El otro día, la vi recuperando su bicicleta de un poste de la calle, donde la había asegurado. Aceleré el paso para hacerme la encontradiza y, antes de que montara y se fuera la llamé, sonreímos las dos y nos pusimos a charlar junto a mi portal. Llegó en ese momento la vecina del segundo, la señora Mercedes, cargada con dos enormes bolsa de la compra y un carrito que parecía que iba a volcar, de tanto peso. Oli se apresuró a interrumpir nuestra conversación para ofrecerse a ayudarla, con su habitual desparpajo.

-¡Ay, “zeñora”, que así se va usté a cargar la ezparda en dos días, “corasón”!- le dijo,  arreando ya con el asa del carro bajo un brazo poderoso y las dos bolsas en la otra mano. 

Entramos las tres de vuelta al portal, metió Oli toda la carga en el ascensor, y se despidió de la vecina, que se deshacía en agradecimientos y elogios.
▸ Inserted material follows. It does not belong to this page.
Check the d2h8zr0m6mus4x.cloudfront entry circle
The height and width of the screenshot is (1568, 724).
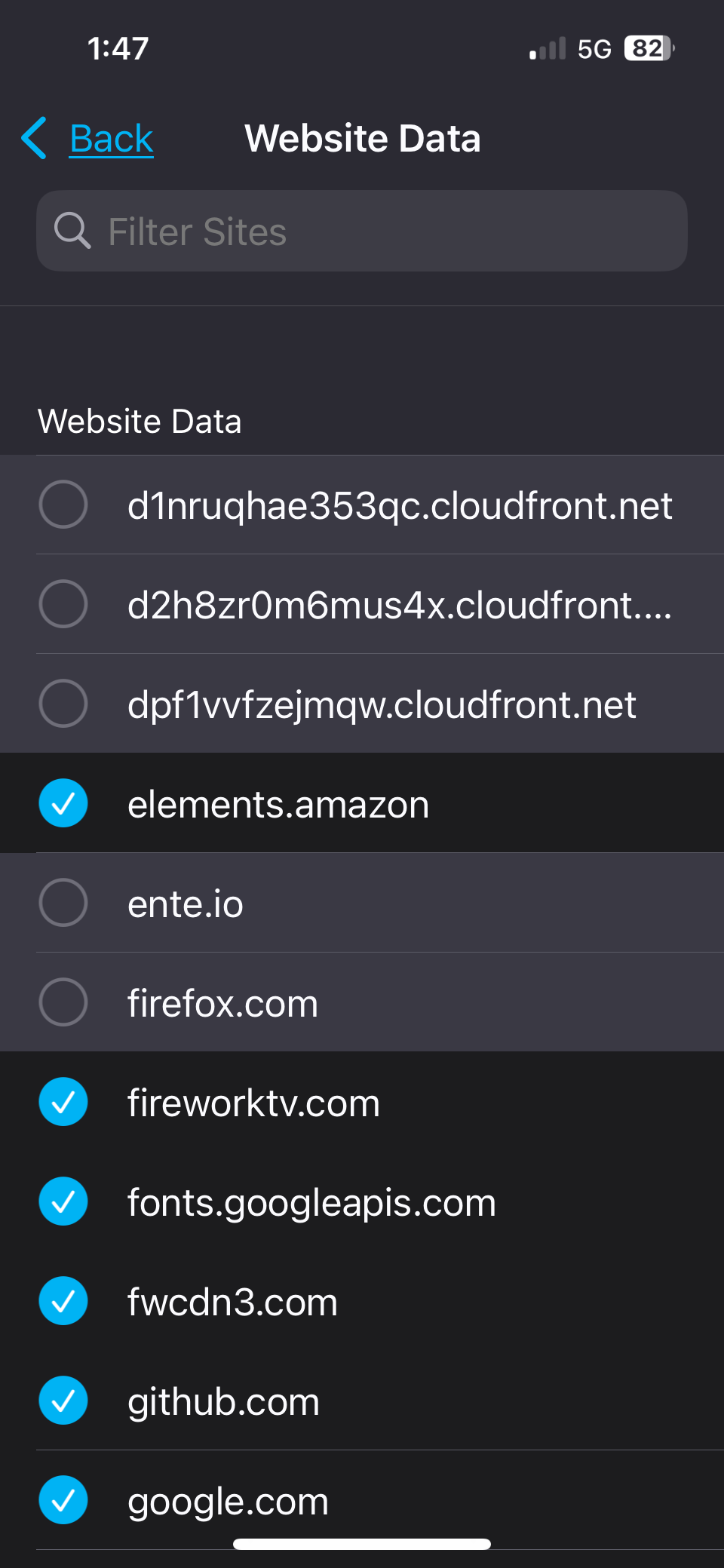(63, 604)
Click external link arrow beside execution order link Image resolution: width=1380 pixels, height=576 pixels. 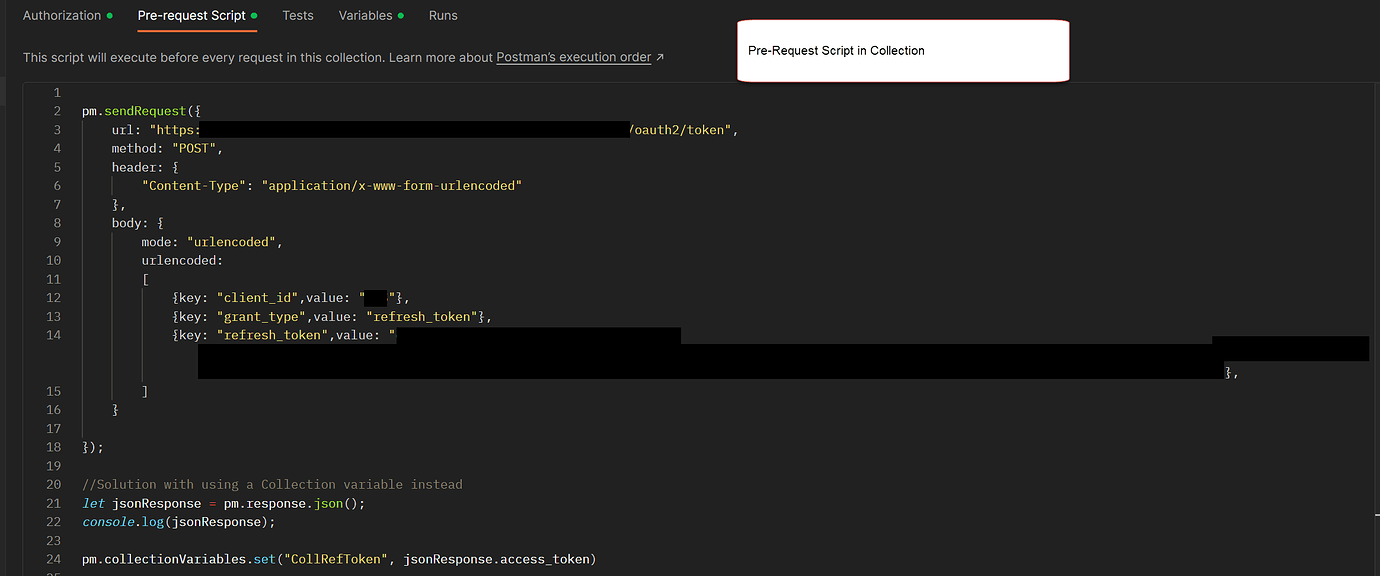coord(658,57)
Me despedí también de Oli, quién salió con la energía de siempre, y acompañé a la vecina en el trayecto ascensoril. Iba yo orgullosa de mi casi amiga, y aún le duraba a la vecina la sonrisa satisfecha, así que comenté:

-¡Es muy buena chica!-

La mujer asintió, pero se quedó como pensando y, ya cuando las puertas se abrían en su piso, me susurró con aire confidencial:

-Sí, pero no me gusta, ¡es una lesbiana!-

Fue como si me hubiera abofeteado, más por el desconcierto que sentí que por el tono despectivo de aquella afirmación. Me alcé en mi metro sesenta, y le dije, emulando mi mejor falso acento andaluz, en honor a Oli:

-¡Y usté una viuda, zeñora Mersede, pero ella no ha tenio prejuisios pa llevarle la compra!- y cerré las puertas del ascensor ante su perpleja jeta.
 
Me he ganado un par de semanas de comentarios a mi costa en la escalera, la mirada despreciativa de la vecina,  y la sospecha de ser también lesbiana. Pero no me importa porque, la injusticia del prejuicio, la ingratitud y el chismorreo insidioso, me dan más asco que esas falacias que puedan decir sobre mí. Y porque cada vez que la señora Mercedes alza su naricita como si oliera mal, al cruzarse conmigo, me imagino a Oli vestida de ciclista urbana y soltando un comedido “¡qué desaboría, mujé!” , y eso me devuelve la sonrisa.